Assignment
Below are the records. Reproduce exactly the lines from the one containing "Play the uploaded video preview" through the final line, and omit any pictures.

*** Study material ***

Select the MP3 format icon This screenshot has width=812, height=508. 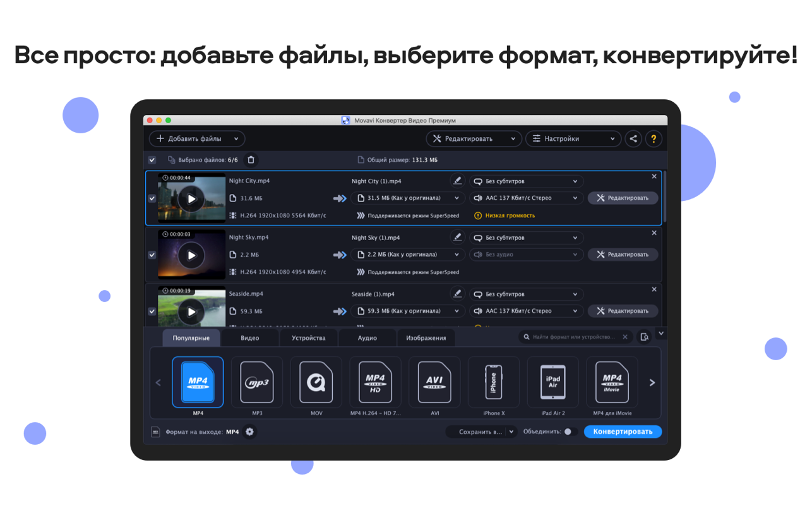coord(257,382)
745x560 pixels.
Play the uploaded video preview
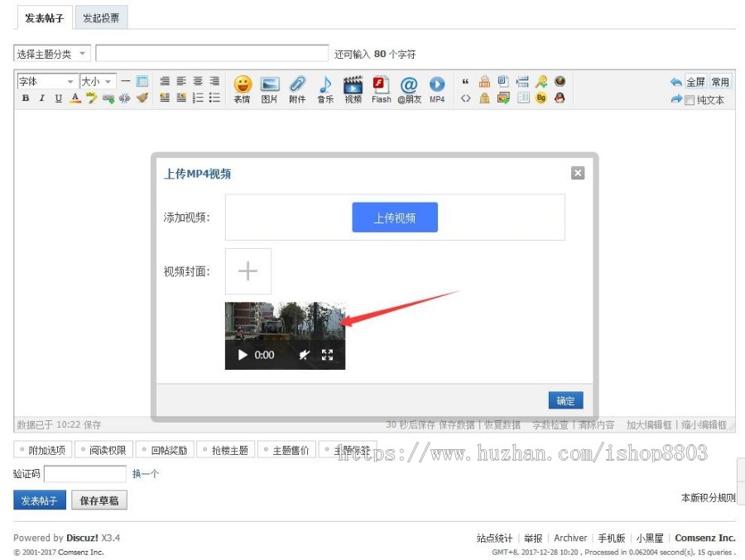(241, 354)
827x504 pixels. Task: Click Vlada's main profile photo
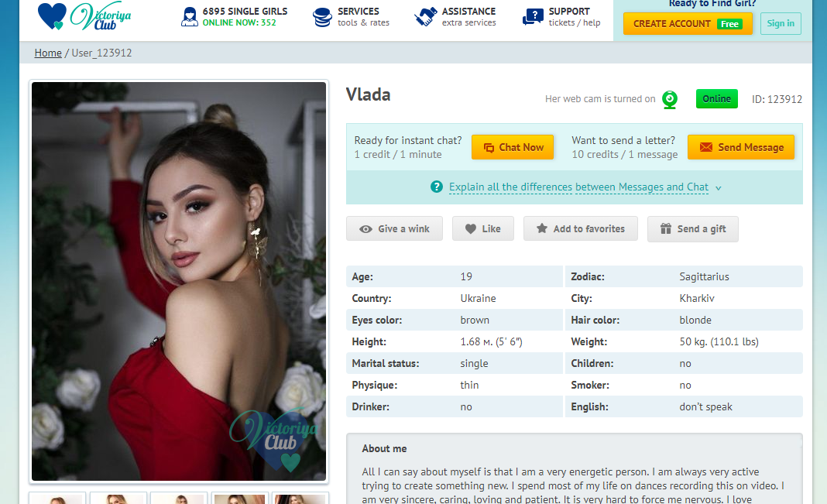(x=179, y=282)
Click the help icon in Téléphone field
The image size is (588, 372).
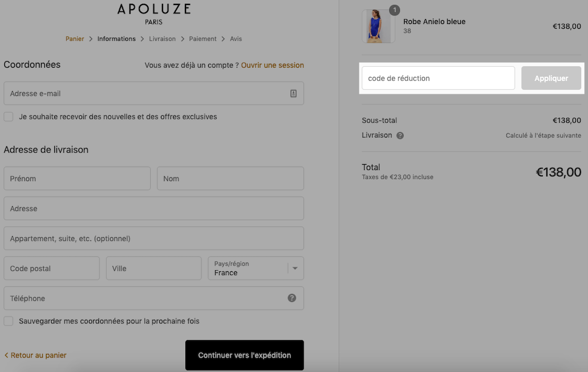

*** End of Study material ***

Answer box
Play the uploaded video preview
(241, 354)
827x504 pixels. Task: Click Vlada's main profile photo
(x=179, y=282)
Click the help icon in Téléphone field
The image size is (588, 372).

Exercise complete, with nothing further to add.